Robert Lepage ha forgiato lo spazio di due tour mondiali d'un genio del rock come Peter Gabriel, plasmando nel 1993, per The Secret World, due palchi uniti da un tapis roulant e dotati di botole e passaggi segreti, costringendo poi Gabriel nel 2001, per Growing up Live, a cantare a testa in giù in una struttura metallica che si staccava da terra. Regista di show, drammaturgo di luoghi, architetto di prospettive, mappatore di emozioni e depositario di tecnologie, ma anche fabbricante di visionarie e complesse performance, Lepage è per sua natura un poeta della scena. E infatti c'è un tributo riservato a lui, artista leonardesco e cosmopolita tra i più noti della scena canadese, c'è una minuziosa attenzione per lui teatrante, autore, interprete e regista che ha conciliato insieme memoria, politica e linguaggi multimediali, c'è un focus ragionato e illustrato su questo genio quebecchese, sabato 23 gennaio in seconda serata su Rai 5: viene trasmesso per la prima volta il documentario Memoria Maschera e Macchina di Anna Monteverdi e Simone Cannata.

'887' (foto di Érick Labbé)

Un doc con numerose interviste realizzate a Lepage in Europa e in Canada su temi che vanno dal suo iniziale teatro di ricerca ai mitici solo show accolti nei più grandi palcoscenici mondiali, senza escludere gli allestimenti per la lirica, con immagini che comprendono gli autobiografici 887 (approdato da noi al Romaeuropa Festival) e La face caché de la lune (arrivato al Piccolo Teatro di Milano), fino al più recente e collettivo Kanata (che ha fatto sosta al Napoli Teatro Festival), con citazione dell'Anello dei Nibelunghi commissionato dal Metropolitan di New York.

Il docufilm è arricchito di materiali video inediti tratti dagli archivi, concessi dal regista, e degli storyboard scenotecnici e iconografici del Ring avuti direttamente dallo scenografo Carl Fillion, che dopo aver collaborato 18 volte con Lepage e con la sua compagnia Ex Machina è passato da qualche stagione in forze al Cirque du Soleil. Un traguardo simbiotico, visto che lo stesso Lepage ha curato due fantasmagoriche regie di spettacoli del (connazionale) Cirque du Soleil, firmando nel 2004 l'allestimento di Ka dove gli artisti precipitavano dall'alto su un dispositivo girevole monumentale, e siglando nel 2010 la messinscena di Totem, viaggio multisensoriale nella storia dell'umanità. Amando sempre l'essenza, il sentimento, il monito del teatro.
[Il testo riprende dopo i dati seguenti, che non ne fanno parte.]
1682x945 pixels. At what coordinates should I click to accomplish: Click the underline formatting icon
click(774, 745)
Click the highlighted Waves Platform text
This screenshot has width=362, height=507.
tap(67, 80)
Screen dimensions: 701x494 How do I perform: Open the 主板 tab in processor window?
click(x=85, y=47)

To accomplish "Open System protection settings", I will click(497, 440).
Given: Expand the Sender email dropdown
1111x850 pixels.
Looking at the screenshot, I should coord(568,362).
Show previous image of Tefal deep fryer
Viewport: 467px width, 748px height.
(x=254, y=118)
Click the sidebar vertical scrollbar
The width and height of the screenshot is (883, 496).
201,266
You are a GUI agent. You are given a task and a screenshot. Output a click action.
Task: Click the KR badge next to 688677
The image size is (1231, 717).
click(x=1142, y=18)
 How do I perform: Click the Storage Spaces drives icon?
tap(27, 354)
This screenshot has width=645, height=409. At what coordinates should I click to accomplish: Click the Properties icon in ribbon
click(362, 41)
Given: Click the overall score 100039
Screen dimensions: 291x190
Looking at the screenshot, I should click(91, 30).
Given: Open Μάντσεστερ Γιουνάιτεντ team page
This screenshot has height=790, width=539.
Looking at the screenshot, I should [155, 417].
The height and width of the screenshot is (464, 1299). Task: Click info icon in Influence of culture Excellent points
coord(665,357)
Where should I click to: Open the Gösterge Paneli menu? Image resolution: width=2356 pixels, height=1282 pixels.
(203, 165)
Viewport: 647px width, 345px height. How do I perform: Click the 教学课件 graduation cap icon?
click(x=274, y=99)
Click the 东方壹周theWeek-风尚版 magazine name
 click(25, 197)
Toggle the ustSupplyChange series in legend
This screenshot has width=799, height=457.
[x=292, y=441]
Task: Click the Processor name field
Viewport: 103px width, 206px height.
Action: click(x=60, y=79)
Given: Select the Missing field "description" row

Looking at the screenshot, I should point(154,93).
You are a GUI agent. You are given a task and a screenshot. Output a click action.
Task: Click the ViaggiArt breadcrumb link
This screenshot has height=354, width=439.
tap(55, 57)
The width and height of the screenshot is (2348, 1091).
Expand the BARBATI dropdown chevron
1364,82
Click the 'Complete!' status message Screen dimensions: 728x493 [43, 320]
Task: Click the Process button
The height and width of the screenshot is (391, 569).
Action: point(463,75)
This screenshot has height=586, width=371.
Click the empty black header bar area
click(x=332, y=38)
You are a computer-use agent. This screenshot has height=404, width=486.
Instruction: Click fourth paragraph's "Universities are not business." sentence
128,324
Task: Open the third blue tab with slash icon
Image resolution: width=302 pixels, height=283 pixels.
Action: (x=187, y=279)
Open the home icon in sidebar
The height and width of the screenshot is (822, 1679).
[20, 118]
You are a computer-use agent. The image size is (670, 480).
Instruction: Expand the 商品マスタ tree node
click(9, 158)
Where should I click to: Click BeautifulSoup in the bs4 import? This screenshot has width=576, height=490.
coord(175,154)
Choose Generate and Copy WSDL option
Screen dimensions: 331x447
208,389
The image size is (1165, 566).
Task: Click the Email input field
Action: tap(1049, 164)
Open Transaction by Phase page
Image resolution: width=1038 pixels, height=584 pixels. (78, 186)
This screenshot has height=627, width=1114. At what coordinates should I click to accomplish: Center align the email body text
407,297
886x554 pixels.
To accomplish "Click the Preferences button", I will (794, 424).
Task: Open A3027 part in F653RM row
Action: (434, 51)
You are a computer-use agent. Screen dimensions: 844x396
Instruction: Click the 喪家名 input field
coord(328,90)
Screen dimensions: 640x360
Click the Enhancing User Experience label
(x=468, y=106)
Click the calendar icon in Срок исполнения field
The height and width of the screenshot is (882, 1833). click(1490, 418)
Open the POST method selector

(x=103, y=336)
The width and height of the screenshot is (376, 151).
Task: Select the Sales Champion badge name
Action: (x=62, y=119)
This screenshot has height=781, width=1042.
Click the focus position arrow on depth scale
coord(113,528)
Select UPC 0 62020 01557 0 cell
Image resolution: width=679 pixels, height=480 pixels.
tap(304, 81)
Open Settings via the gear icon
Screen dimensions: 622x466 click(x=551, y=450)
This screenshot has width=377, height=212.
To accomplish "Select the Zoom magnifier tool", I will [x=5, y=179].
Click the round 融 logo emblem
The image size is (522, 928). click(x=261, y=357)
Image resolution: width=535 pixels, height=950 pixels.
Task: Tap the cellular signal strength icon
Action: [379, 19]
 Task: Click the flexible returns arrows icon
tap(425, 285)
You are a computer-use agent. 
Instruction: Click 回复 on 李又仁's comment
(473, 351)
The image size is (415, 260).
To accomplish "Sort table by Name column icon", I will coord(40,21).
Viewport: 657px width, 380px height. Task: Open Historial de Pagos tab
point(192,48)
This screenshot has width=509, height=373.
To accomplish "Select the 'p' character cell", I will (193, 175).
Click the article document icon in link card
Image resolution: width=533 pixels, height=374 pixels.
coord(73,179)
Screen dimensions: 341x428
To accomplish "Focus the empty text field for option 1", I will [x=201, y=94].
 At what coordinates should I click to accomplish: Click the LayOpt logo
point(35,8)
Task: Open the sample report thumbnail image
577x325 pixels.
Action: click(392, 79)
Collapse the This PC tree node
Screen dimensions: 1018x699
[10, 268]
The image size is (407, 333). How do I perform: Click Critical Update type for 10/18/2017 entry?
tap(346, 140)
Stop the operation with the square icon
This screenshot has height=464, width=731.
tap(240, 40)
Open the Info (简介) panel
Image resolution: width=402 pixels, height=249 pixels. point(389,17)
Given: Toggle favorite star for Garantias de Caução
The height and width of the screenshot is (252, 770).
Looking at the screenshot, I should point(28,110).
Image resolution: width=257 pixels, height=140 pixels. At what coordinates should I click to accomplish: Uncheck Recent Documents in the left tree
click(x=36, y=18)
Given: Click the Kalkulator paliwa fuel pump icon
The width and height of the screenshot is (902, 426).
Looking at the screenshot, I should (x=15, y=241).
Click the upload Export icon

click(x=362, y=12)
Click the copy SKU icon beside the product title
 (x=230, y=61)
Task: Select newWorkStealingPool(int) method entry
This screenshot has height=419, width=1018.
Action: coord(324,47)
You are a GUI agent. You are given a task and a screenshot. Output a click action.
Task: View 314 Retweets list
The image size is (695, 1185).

'Kanata' (foto di Salvatore Pastore)

"Il teatro può parlare di olocausti come quelli nei campi di sterminio, o quelli causati dalla bomba atomica, o quelli generati dall'Aids – ha sostenuto a suo tempo – E se è vero che ho ideato lo spettacolo I sette bracci del fiume Ota per rispondere negli anni 90 alla committenza del governo del Giappone nel cinquantesimo anniversario di Hiroshima, se è ancora vero che con 887 ho accostato una mia saga familiare della gioventù a una storia più collettiva della comunità del Québec, è altrettanto vero che in Kanata – Episode I, La controversia ho riproposto la parabola della distruzione fisica e identitaria del popolo dei nativi, delle minoranze indiane nella società multiculturale del Canada". Sta in questo ragionamento, l'impegno continuo, personale e strenuo di Lepage che il regista riversa nelle sue ricostruzioni di destini corali, come bene dimostrerà il ritratto di Anna Monteverdi, ricercatrice di Storia del Teatro all'Università Statale di Milano (che segue il regista da una ventina d'anni), con la regia di Simone Cannata.

Il filo conduttore suggerito dal titolo, Memoria Maschera e Macchina, esprime e sintetizza la mappa dei percorsi artistici di Lepage sempre attento ai problemi delle comunità marginali, delle esistenze discriminate, dei ricordi compromessi, sempre incline ad approfondire i camuffamenti o le ritualità di microcosmi umani. E sempre però anche sensibile a una riproduzione appassionatamente evoluta, computerizzata e virtuale dei fenomeni narrati. Senza dubbio le possibilità del docufilm testimoniano al meglio le rielaborazioni e le rimodulazioni di cui spessissimo questo autore-attore-regista si serve per offrire agli spettatori alte tecnologie, spazi in movimento, ologrammi e science fiction che diventano un diagramma visuale delle sue sinossi, dei suoi quadri drammatici.

Oltre a La trilogia dei dragoni, a Tectonic Plates, a Gli aghi e l'oppio, a Elsinore, a Polygraphe e, tra le altre opere, The Anderson Project, resta indubbio che una pietra miliare della sua poetica a livello esponenziale risale al kolossal I sette bracci del fiume Ota che si basò su sette quadri contenitori ricavati da porte e pareti scorrevoli di una tipica abitazione nipponica, dove potevano insediarsi tanto le marionette Bunraku quanto uno stralcio di Mishima trasposto in situation comedy. Il resto, per chi vedrà la monografia messa ora a punto su questo ammaliatore civile, su Lepage, sarà teatro dello sguardo, del cuore, di un videomapping che fa recepire in altra maniera il mondo del sapere in cui abitiamo, e che ci abita.